MANZI: I agree, and I think that you know, historically the builders of great coalitions always reconciled previously competing interests, right? I mean the New Deal was the Farmer-Labor coalition, right, which reconciled the competing interests that have been at each other’s throats for decades. And I think it’s probably an attempt to do both, right, is to basically unify them that way.

Again, I’m not a political analyst, but it seems extremely unlikely that that’s going to happen because when you just think about it on a self-interest basis, it’s so hard to find the group of people who actually are advantaged by any of it. The anti climate-change tax increases. It’s just very difficult to say who are the U.S. citizens in appreciable numbers who are actually better off rather than worse off because of this.

KRISTOL: I come back to your earlier point too. I think just from a political point of view, if one could say to people, look. We’re going to have a little pain in store, but we are going to reduce carbon in the atmosphere by, I’m totally making this up, by 20 percent.

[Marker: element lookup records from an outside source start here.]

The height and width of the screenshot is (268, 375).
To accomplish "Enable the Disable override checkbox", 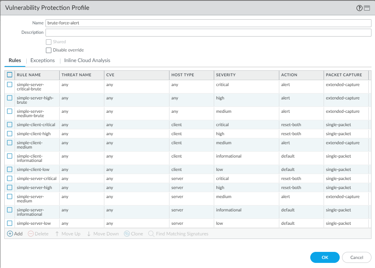I will coord(49,50).
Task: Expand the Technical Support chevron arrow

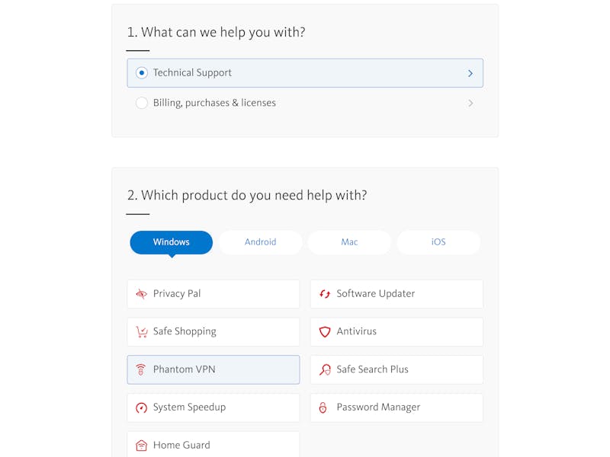Action: (470, 73)
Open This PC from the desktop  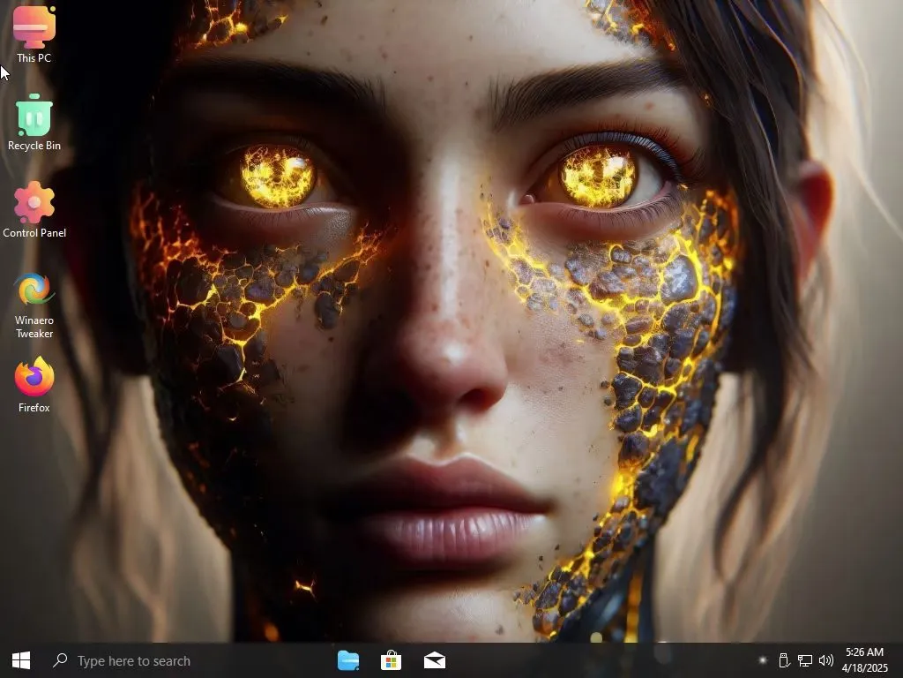click(33, 26)
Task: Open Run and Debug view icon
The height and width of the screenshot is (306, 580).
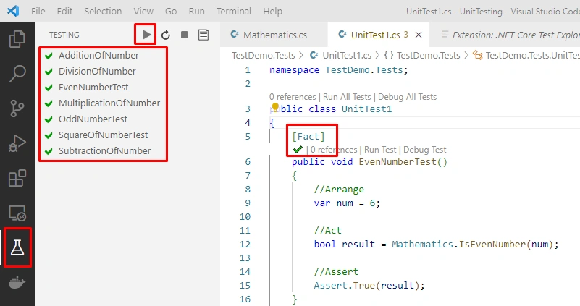Action: [17, 143]
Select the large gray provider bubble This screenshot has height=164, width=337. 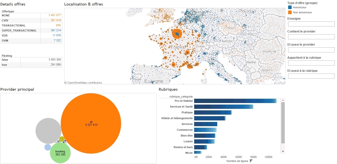(49, 131)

It’s going to be huge. It’s going to be a turning point in the last 250 years. It puts us on a path to sustainability. It’s really a thing, you know, it’s a big moment. And that’s one thing, and then maybe people do say, okay. I’ll have to forgo some income here the next few decades and it’s worth it.

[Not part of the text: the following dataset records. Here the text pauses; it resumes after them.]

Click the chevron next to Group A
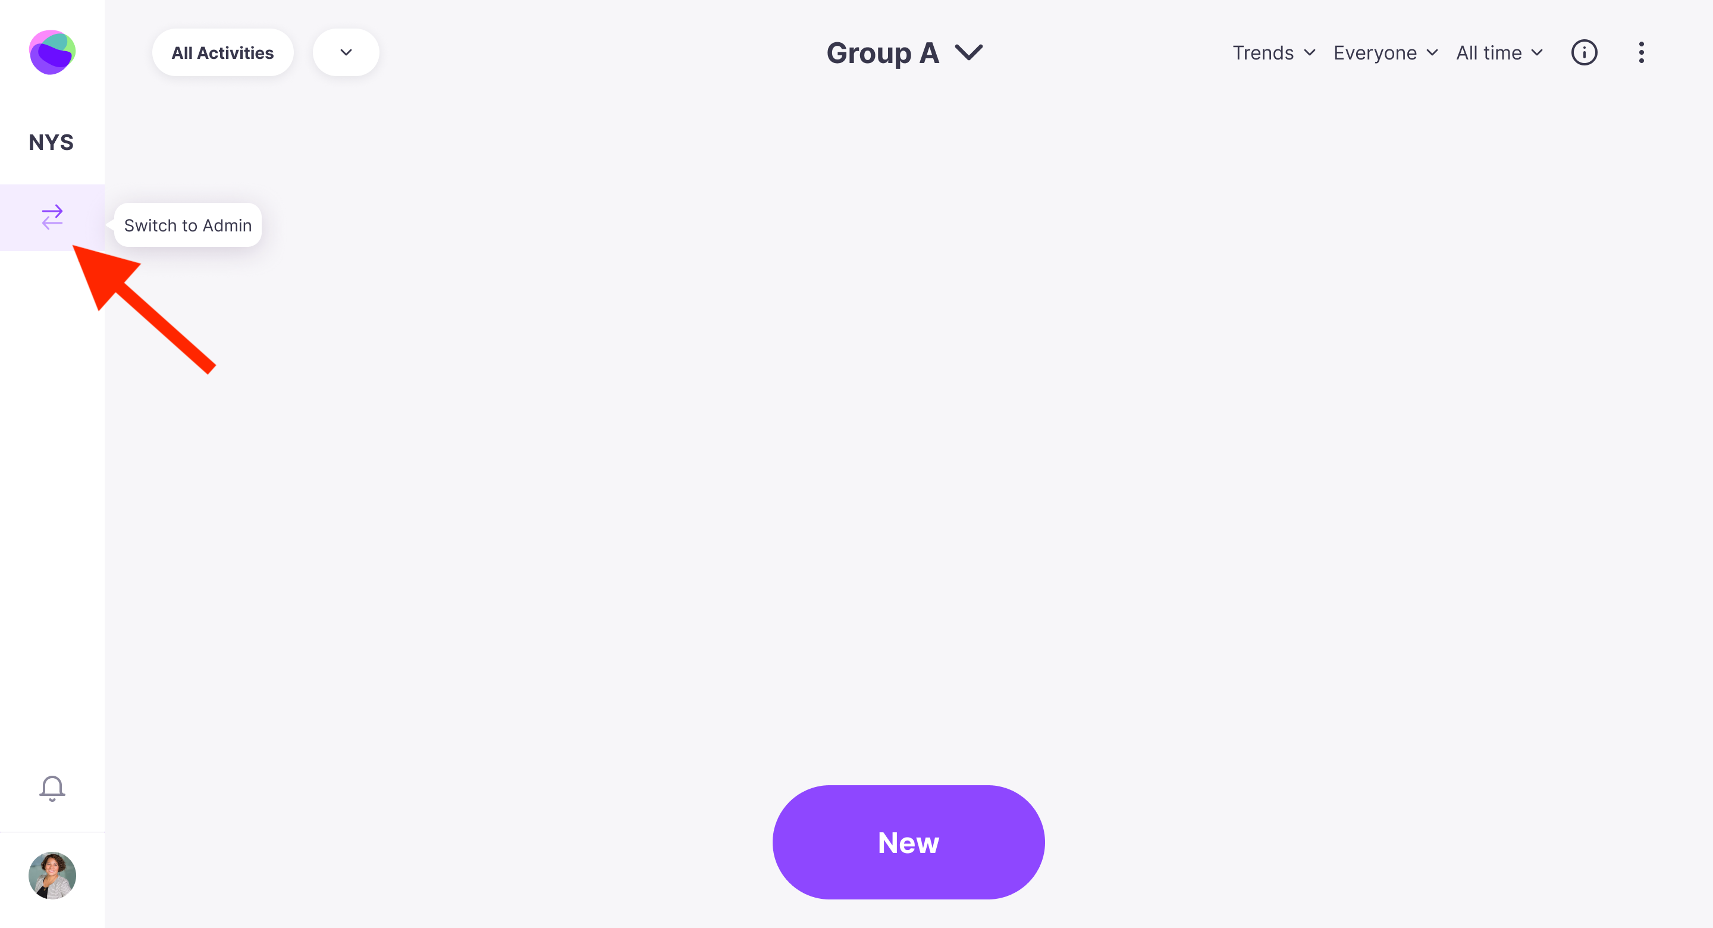Image resolution: width=1713 pixels, height=928 pixels. [969, 53]
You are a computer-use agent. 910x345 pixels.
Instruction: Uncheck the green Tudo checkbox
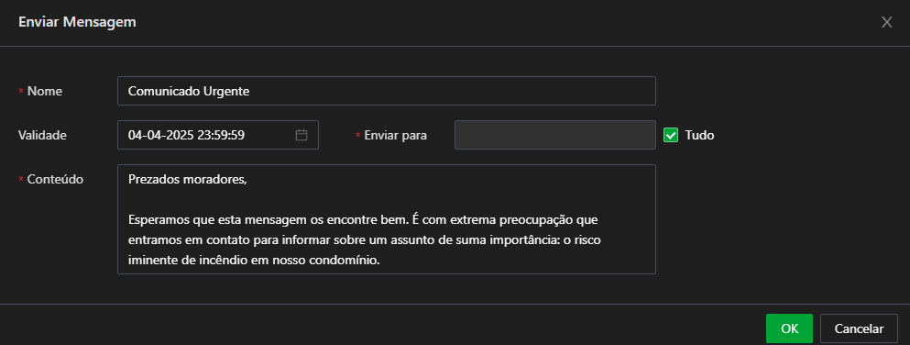click(x=671, y=135)
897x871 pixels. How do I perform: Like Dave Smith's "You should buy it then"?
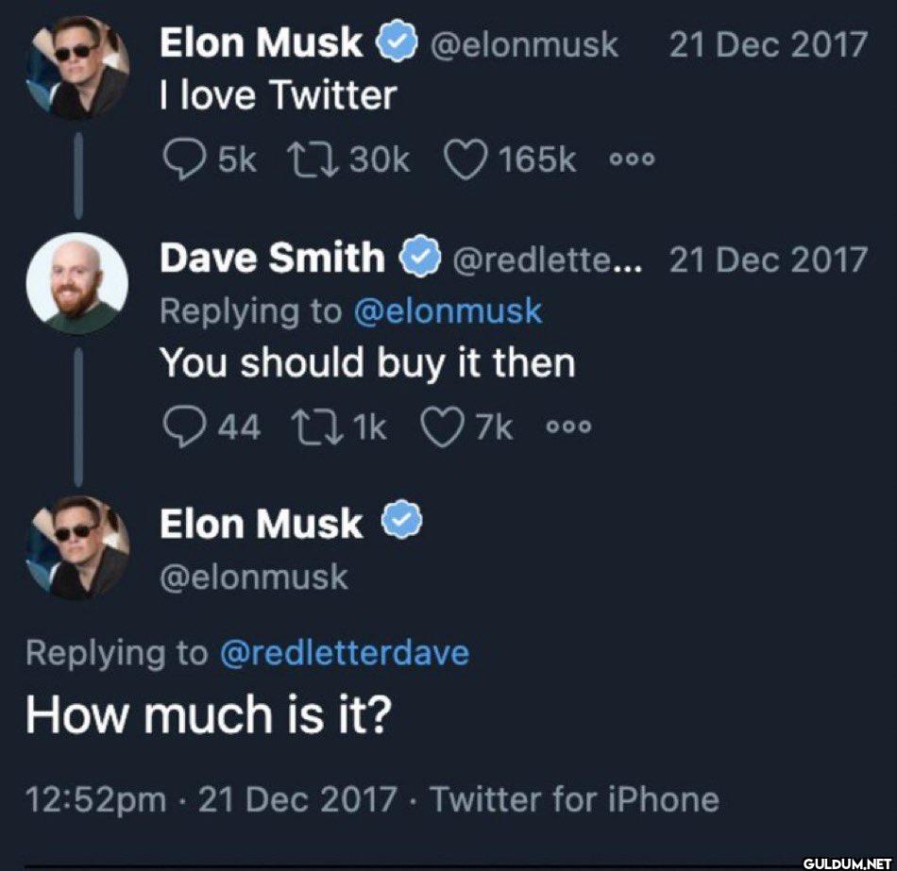[x=442, y=427]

If you’re really telling them the rate of increase, to which we only contribute whatever, 20, 25 percent of the world, and we’re going to reduce that rate of increase by X percent of the 25 percent, and so we’re looking at – how do you even sell that politically?

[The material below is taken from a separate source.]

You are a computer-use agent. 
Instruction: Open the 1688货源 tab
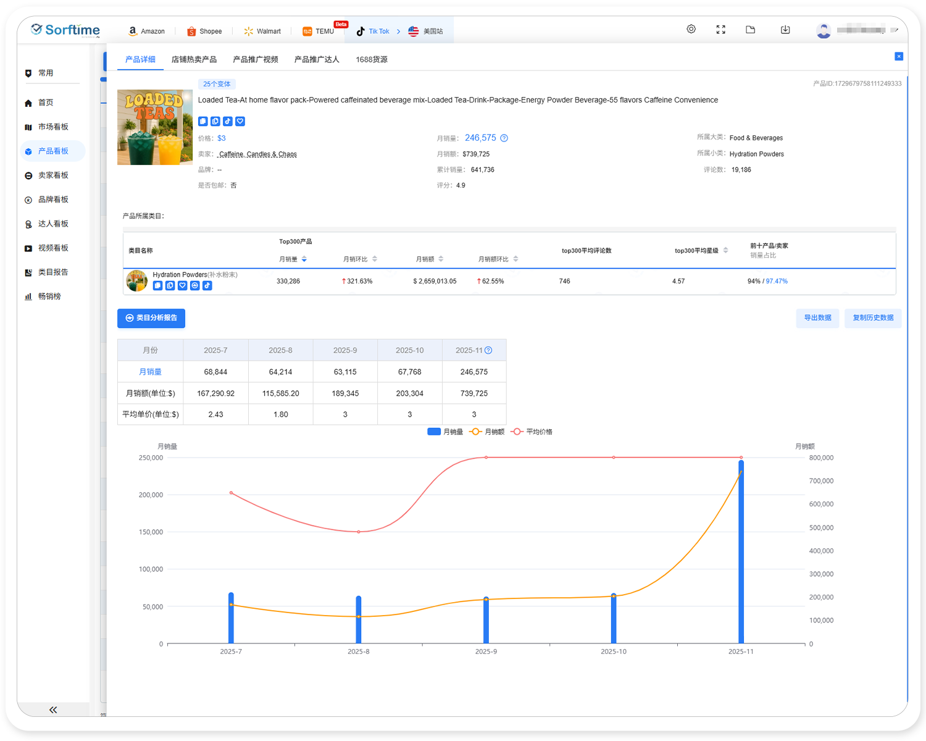point(372,59)
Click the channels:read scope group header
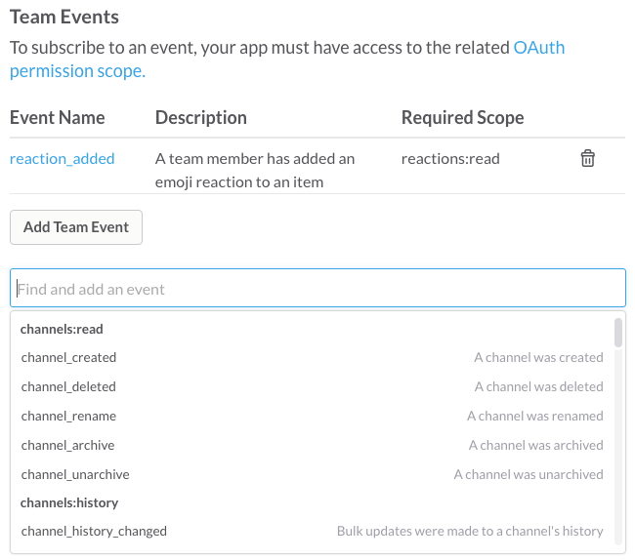This screenshot has height=560, width=635. point(62,329)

MANZI: You can’t. So you alluded to Waxman-Markey, which was the bill that attempted to do this 10 years ago, by every estimate that I saw, if you assumed it worked exactly as intended, and you gave it, you just gave it – every intended outcome all occurred, it would have lowered temperature by the end of the century by 0.1 degrees centigrade.

And then the argument becomes, when that’s pointed out, people are you know, because it’s not like you’re quoting the Heritage Foundation I mean, right? I mean, it’s like every responsible climate model says the same, rough thing. Then it becomes well, we’re leading by example, to which my response is, like, I have a regular poker game and you’re invited. Because like if the argument is like, here’s what we’re going to do, we’re going to give away our negotiating leverage so that the nice gentlemen who run China are just going to say, “oh, well you’re a good guy so I’m going to agree to this thing which costs me a lot of money.” It’s crazy.

KRISTOL: Even if they did the equivalent, incidentally, what would they –

MANZI: I don’t know. It’s a good question.

KRISTOL: You’re still not even reducing – you know, you’re still slowing growth rather than reducing –

MANZI: That’s definite. Oh, I think that’s for sure.

KRISTOL: So it’s sort of a you know – and then if that’s the case, why not just, you know, take the growth and get the innovation, right?

MANZI: Exactly. Exactly right.

KRISTOL: Interesting. Well, we’ll have to reconvene in –

MANZI: Okay, good.

KRISTOL: I don’t know when exactly we’ll know more about this, but in 2021 it would be interesting, especially if a Democrat wins the presidency to see, in the real world, you know, your account of the first two years of Obama, I mean, how much of that gets replicated? How much do we have a, let’s call it a more traditional New Deal-like healthcare, economic redistribution, working, you know, helping labor versus capital agenda? How much do we have a climate change agenda, because they are in tension with one another.

MANZI: My bet would be strongly on the former, not the later. For what it’s worth.

KRISTOL: Well, we’ll convene in early 2021 and see if we’re in the – Thank you. This has been, for me, extremely instructive. So Jim Manzi, thank you for joining me today.

And thank you for joining us on CONVERSATIONS.